After a brief lull the battle flared up with renewed fury. This phase was a soldier’s battle, with little thought for elaborate maneuvers or clever stratagems. Rank had no privilege in this melee; many senior officers were killed and wounded. “The fighting comes to push of pike and crunch of musket butt,” said a participant. “The din and smoke were terrific. No quarter was asked for, or given.”
As darkness fell, Swedish troops managed to take Wallenstein’s battery located at the windmill. After so much blood and effort, it seemed like a meaningless achievement. After all, some of the best regiments in the army had been shattered, reduced to bloodied remnants, and above all their beloved and charismatic king was dead.
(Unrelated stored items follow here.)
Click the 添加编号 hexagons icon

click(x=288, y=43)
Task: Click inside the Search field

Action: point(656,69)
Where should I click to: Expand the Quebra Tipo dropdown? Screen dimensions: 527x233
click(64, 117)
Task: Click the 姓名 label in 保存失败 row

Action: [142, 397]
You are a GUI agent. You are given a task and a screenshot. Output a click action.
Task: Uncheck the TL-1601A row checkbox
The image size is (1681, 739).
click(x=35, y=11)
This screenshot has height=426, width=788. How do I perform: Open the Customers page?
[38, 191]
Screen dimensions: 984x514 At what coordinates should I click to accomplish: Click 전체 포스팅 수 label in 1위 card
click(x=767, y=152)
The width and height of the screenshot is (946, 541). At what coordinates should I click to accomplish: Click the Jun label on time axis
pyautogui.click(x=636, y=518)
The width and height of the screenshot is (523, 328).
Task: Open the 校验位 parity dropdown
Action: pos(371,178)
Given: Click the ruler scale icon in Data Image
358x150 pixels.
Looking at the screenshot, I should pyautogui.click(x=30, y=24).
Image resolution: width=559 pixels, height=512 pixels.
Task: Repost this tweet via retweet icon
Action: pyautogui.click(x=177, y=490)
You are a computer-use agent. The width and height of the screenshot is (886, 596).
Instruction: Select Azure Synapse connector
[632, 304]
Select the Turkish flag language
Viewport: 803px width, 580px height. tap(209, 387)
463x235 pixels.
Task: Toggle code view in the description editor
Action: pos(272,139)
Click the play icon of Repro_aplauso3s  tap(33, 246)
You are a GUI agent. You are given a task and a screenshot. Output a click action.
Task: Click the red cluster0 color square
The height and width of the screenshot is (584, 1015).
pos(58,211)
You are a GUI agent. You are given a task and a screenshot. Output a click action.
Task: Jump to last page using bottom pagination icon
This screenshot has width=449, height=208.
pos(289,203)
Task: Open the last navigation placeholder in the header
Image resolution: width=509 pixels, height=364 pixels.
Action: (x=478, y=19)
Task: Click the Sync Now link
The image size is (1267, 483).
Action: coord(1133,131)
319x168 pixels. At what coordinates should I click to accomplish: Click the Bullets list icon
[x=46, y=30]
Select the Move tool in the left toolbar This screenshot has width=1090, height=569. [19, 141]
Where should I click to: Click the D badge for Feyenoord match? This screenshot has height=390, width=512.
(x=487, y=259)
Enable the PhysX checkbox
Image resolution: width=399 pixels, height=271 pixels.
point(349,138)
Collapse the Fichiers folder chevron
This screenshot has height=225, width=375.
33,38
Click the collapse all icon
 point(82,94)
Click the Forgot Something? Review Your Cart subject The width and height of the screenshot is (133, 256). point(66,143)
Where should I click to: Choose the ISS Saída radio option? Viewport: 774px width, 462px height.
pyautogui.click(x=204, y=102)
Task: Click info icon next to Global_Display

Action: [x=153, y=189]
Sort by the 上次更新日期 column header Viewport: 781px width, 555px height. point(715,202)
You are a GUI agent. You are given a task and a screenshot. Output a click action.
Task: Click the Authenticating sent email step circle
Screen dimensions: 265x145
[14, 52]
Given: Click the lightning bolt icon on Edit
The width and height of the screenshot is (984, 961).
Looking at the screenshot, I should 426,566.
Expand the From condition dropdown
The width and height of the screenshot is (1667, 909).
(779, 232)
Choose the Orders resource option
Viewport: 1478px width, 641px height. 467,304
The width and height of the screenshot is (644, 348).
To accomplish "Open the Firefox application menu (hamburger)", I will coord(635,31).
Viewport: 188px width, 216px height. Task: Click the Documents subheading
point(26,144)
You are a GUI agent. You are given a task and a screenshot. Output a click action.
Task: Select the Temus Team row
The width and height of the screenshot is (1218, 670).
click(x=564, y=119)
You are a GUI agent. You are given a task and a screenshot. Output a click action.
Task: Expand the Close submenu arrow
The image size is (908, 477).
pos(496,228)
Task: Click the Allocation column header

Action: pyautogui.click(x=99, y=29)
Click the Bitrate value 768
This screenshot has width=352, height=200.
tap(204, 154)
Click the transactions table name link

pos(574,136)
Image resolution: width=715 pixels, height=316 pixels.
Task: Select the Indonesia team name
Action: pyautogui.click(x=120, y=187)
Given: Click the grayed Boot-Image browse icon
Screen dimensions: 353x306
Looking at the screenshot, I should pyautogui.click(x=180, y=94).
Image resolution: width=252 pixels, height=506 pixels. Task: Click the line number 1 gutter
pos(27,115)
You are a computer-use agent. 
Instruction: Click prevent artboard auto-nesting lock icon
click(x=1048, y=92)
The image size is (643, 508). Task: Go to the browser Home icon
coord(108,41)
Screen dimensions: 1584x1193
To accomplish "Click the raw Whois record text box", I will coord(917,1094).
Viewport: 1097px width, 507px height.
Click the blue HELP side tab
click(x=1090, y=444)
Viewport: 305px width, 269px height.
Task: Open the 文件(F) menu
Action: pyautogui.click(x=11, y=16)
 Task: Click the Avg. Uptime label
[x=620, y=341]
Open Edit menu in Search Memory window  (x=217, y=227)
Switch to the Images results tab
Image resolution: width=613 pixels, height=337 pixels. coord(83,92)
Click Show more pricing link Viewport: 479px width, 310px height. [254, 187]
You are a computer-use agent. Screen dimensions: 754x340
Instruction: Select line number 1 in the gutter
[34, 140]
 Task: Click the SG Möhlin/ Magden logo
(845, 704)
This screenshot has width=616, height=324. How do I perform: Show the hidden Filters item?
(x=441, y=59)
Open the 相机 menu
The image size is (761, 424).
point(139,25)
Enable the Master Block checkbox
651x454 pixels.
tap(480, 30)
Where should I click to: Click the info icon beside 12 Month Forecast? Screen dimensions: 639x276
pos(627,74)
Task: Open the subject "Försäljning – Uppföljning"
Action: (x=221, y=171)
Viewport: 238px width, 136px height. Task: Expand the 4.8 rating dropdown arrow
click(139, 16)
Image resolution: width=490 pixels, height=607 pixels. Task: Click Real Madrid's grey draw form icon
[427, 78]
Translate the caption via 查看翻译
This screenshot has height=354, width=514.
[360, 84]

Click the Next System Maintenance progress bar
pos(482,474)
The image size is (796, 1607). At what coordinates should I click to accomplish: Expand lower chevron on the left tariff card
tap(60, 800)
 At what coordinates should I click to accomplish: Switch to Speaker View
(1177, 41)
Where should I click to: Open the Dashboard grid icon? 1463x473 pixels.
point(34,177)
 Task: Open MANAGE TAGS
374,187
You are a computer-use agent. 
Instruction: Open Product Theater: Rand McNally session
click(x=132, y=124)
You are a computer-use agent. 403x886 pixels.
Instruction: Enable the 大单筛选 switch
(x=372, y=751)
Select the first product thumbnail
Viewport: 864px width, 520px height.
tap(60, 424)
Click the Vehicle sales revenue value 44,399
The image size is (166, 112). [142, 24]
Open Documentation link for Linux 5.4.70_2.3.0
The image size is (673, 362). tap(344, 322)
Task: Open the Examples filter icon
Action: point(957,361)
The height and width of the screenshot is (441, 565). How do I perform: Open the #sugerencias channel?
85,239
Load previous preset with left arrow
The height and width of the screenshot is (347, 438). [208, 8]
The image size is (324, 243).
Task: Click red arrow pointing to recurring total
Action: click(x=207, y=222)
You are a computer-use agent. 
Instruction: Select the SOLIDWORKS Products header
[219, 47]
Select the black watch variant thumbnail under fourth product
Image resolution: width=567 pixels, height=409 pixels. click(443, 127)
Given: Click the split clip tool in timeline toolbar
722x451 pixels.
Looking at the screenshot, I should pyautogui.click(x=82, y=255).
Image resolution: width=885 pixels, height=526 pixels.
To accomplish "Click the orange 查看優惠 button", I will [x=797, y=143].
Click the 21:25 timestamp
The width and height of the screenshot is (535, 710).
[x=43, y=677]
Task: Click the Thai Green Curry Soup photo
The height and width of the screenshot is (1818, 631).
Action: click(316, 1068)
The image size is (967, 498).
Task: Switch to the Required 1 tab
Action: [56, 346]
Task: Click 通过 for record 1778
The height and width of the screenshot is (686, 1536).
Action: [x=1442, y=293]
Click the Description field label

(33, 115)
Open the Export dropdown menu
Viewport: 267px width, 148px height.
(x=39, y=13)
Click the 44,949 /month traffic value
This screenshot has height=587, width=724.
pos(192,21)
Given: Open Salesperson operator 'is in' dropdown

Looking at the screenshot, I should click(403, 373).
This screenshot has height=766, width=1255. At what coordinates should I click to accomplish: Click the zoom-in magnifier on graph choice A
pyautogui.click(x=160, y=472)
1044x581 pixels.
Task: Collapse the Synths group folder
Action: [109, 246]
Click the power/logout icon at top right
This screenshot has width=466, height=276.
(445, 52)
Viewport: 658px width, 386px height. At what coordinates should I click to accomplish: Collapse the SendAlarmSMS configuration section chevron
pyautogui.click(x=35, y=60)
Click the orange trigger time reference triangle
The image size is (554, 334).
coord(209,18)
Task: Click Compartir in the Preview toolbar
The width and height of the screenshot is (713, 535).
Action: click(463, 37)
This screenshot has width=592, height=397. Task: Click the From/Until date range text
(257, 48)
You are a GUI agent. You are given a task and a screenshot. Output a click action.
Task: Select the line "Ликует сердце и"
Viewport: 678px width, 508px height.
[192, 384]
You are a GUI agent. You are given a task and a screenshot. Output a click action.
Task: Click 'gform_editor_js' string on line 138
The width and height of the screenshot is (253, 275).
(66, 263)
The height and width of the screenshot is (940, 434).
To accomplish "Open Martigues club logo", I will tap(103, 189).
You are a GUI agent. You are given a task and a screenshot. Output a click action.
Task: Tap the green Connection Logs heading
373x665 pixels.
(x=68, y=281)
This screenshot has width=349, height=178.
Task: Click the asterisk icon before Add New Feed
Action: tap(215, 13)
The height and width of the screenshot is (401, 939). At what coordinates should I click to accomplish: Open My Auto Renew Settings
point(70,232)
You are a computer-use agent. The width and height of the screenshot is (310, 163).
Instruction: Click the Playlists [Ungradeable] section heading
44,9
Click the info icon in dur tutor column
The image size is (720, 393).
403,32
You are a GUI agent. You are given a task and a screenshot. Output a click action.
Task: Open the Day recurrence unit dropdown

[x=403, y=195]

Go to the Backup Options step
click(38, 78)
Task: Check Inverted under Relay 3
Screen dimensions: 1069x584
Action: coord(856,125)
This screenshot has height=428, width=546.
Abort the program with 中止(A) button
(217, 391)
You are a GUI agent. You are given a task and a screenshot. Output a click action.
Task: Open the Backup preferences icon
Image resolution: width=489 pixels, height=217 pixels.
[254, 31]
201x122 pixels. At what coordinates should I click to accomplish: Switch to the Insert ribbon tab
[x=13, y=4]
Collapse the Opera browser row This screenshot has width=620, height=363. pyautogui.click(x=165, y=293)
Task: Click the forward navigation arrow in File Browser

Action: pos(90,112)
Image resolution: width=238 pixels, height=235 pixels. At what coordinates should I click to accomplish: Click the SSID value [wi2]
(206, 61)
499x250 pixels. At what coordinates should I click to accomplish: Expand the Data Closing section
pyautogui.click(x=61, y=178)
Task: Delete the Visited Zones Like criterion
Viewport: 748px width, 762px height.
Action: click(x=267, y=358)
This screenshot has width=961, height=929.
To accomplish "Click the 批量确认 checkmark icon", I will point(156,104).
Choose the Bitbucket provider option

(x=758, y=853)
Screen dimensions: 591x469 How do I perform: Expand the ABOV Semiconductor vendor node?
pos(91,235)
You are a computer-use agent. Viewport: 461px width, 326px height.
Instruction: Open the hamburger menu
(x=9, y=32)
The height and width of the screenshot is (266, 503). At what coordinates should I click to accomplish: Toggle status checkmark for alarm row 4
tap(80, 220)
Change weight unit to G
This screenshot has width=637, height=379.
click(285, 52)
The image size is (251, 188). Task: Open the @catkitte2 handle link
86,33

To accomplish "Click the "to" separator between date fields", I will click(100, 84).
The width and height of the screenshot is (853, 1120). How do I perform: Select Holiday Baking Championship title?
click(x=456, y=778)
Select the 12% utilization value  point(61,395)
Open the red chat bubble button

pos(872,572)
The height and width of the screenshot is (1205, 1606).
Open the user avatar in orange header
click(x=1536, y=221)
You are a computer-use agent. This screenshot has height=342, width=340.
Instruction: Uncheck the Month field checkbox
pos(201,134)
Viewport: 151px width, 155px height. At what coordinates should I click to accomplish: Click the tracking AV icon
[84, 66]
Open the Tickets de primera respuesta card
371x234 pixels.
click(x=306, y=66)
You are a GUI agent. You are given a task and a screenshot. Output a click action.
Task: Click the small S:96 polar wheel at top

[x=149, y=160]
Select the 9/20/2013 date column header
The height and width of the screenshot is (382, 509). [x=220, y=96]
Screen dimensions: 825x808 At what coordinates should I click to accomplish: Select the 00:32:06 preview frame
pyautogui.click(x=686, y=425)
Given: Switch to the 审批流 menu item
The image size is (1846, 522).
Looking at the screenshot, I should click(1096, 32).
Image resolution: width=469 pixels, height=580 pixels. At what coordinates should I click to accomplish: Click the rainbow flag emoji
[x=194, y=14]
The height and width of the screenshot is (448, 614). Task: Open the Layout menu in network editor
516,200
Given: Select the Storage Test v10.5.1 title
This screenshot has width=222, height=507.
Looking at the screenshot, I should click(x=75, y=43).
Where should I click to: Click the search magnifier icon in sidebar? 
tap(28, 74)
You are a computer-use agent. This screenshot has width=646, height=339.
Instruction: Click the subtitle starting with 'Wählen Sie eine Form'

Though they did not realize it yet, the Swedes had won the day. Wallenstein had been appalled by the losses his army had sustained, and doubted if his troops could perform well the next day. He had been hit by a spent musket bullet that bruised his thigh, but did not break the skin. But what really pained the Imperialist commander were the reports he received of heavy casualties. Although some Imperialist officers expected their commander to renew the battle the next morning, Wallenstein instead ordered his units to withdraw under cover of darkness.
Following the Battle of Lutzen, Wallenstein quartered his mercenary army in Imperial territory but refused to support the Imperial war effort. He also entered into peace negotiations with France, Sweden, and various German powers. The emperor ordered his removal, and he was assassinated on February 25, 1634.
Gustavus’ intervention in the Thirty Years War had kept the Protestant cause alive. The Swedes remember Lutzen as Gustavus’ most glorious victory. After the death of the charismatic Swedish king, it was apparent that Sweden could not win the war alone. Although they had long financed Protestant operations, the French intervened militarily in 1635 and recruited Bernard of Saxe-Weimar to help them wage war in southwestern Germany. The combined power of France and Sweden eventually proved too much for the Catholics. The protracted conflict ended with the Peace of Westphalia in 1648.